Holiday Period Could Be Deadly on Georgia Roads

FOR IMMEDIATE RELEASE                                                   


(ATLANTA)—The long July Fourth holiday period could prove deadly on Georgia roads and Georgia State Troopers are making plans for a busy holiday period.  Colonel Bill Hitchens, Commissioner of the Georgia Department of Public Safety, said Georgia State Troopers will be joined by officers from the department’s Motor Carrier Compliance and Capitol Police divisions for holiday patrols emphasizing traffic safety in an effort to prevent traffic deaths on Georgia roads.

            The July Fourth holiday period begins Friday, June 30 at 6 p.m. and ends at midnight Tuesday, July 4.  During the 102-hour holiday period, traffic estimates from the Department of Transportation and the Georgia State Patrol are for 23 deaths across Georgia in more than 2700 traffic crashes.  Estimates are also for more than 1300 injuries.  Last year during a 78-hour July Fourth holiday period, 24 people died in traffic crashes.  There were 2,257 traffic crashes reported that resulted in 1,183 injuries.

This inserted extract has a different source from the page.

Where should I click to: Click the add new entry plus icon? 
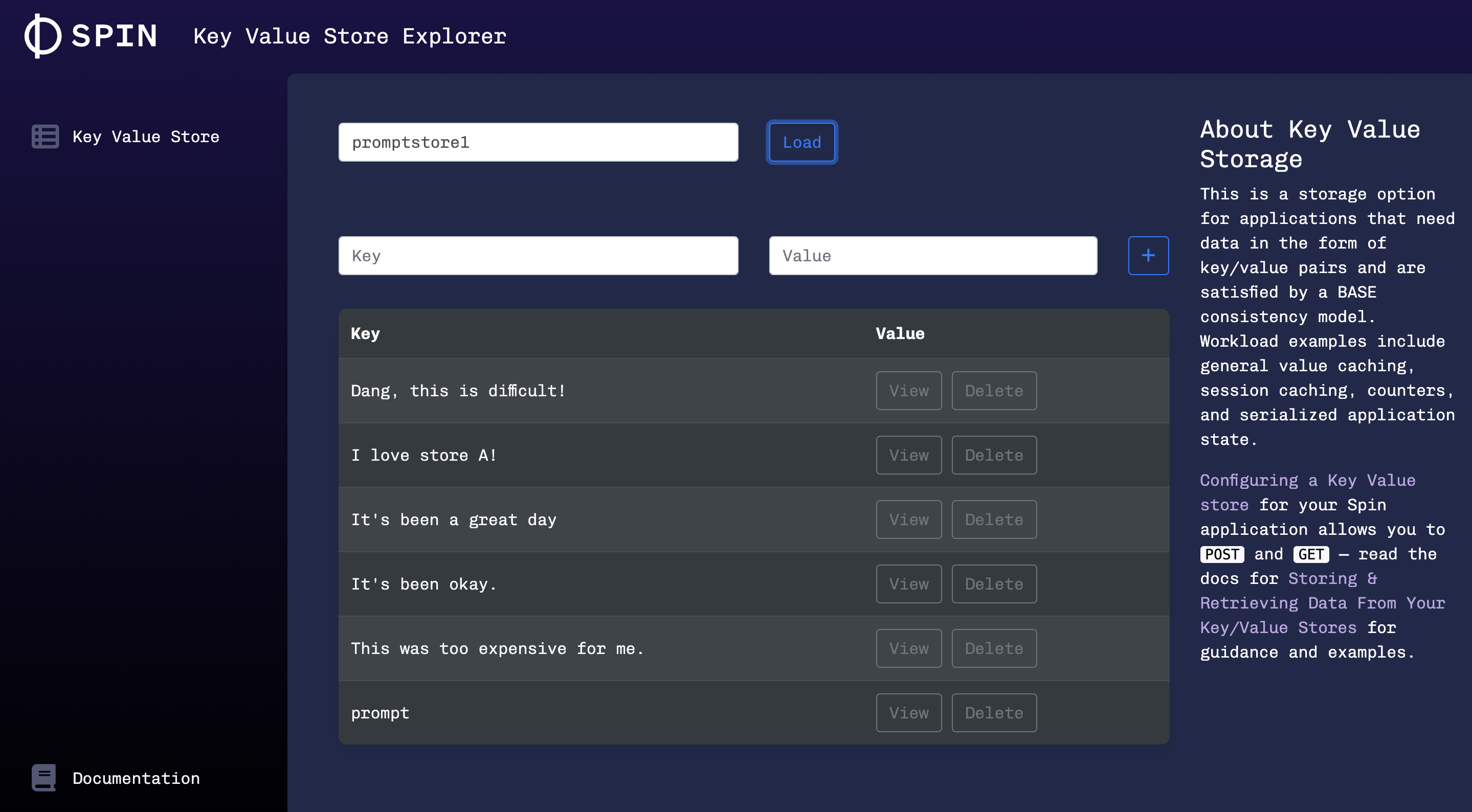[x=1149, y=255]
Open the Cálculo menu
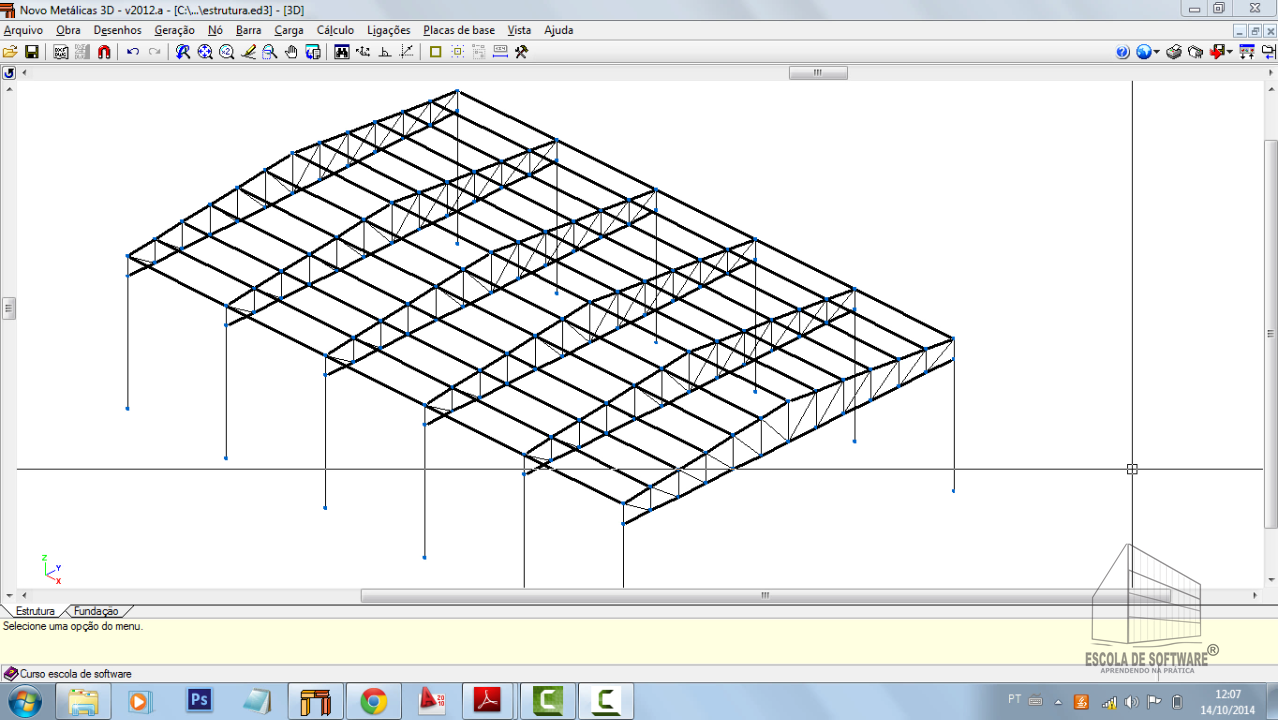 coord(335,30)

            “Careful planning is the key to a safe holiday weekend,” Colonel Hitchens said.  Last year, 10 of the traffic deaths involved an alcohol or drug impaired driver and 12 of those killed were not using safety equipment.  “Make sure you get plenty of rest before driving, don’t drive if you have been consuming alcoholic beverages, check that everyone is wearing a safety belt and avoid distractions inside your vehicle that can cause a driving mistake,” he said. 

            Colonel Hitchens said state officers will be targeting impaired drivers during their holiday patrols and reminded motorists that the department is participating in Operation Zero Tolerance, a statewide crackdown on impaired drivers by Georgia law enforcement.  He said troopers and motor carrier officers will be teaming with local police officers and sheriffs’ deputies across the state for roadchecks during the holiday weekend.

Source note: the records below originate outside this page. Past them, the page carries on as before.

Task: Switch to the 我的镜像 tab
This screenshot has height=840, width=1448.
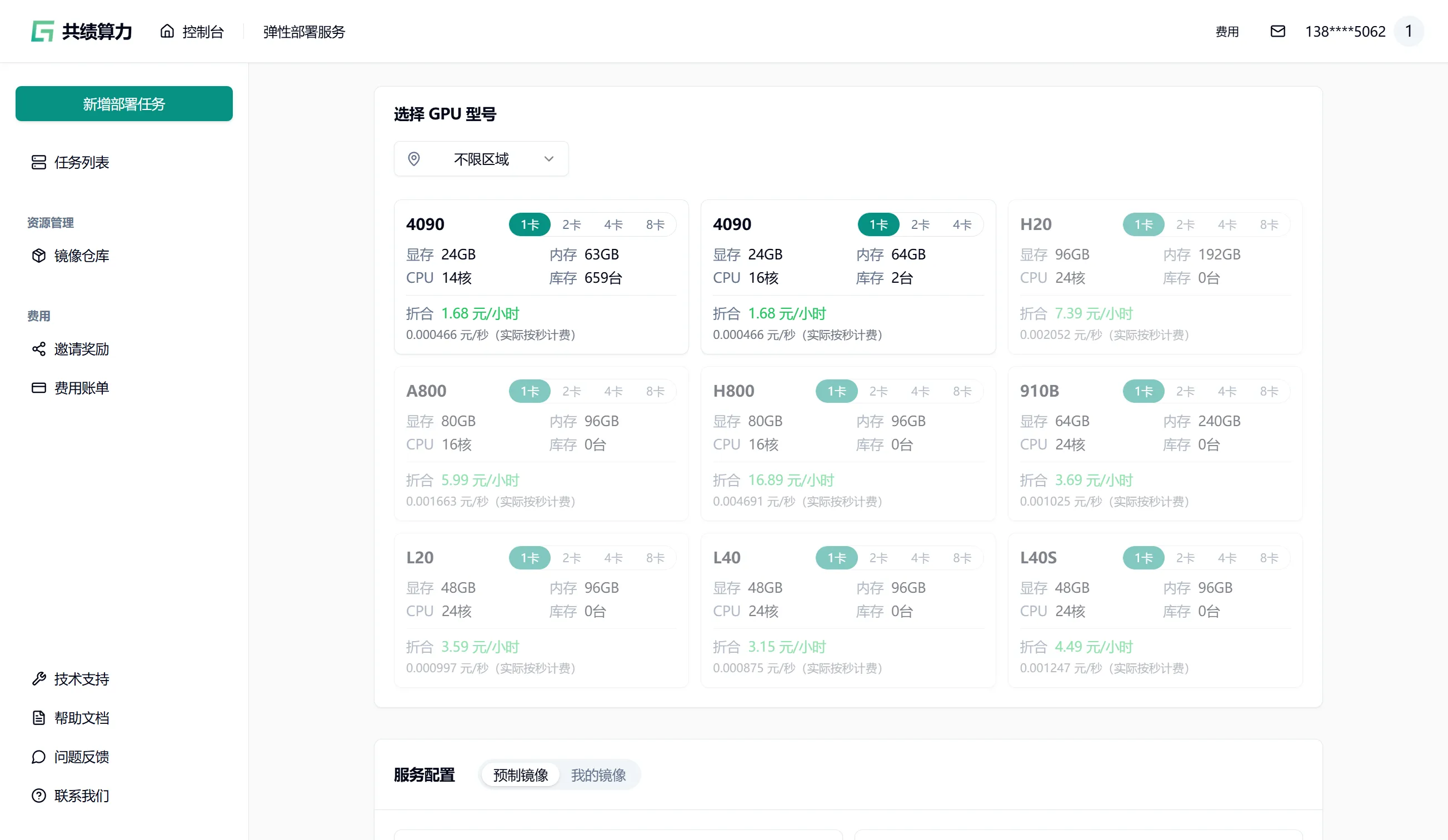Action: (x=598, y=775)
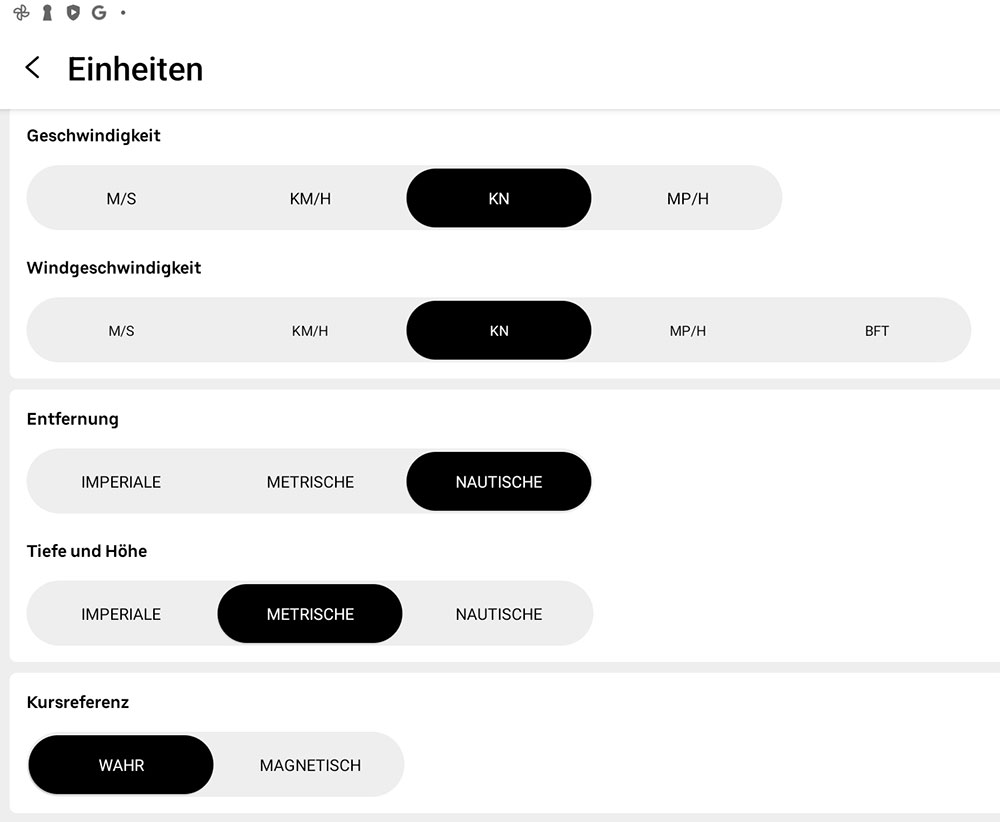Switch Kursreferenz to Magnetisch
Viewport: 1000px width, 822px height.
click(x=310, y=765)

            Public Safety officers will also be participating in Operation C.A.R.E., or Combined Accident Reduction Effort.  Law enforcement officers across the country and Canada work together during holiday periods in an effort to reduce the number of traffic deaths on their roads through high visibility patrols and education.

            The highest number of July Fourth holiday fatalities was in 1972 when 34 people were killed and the lowest was 2 in 1962 and again in 1984.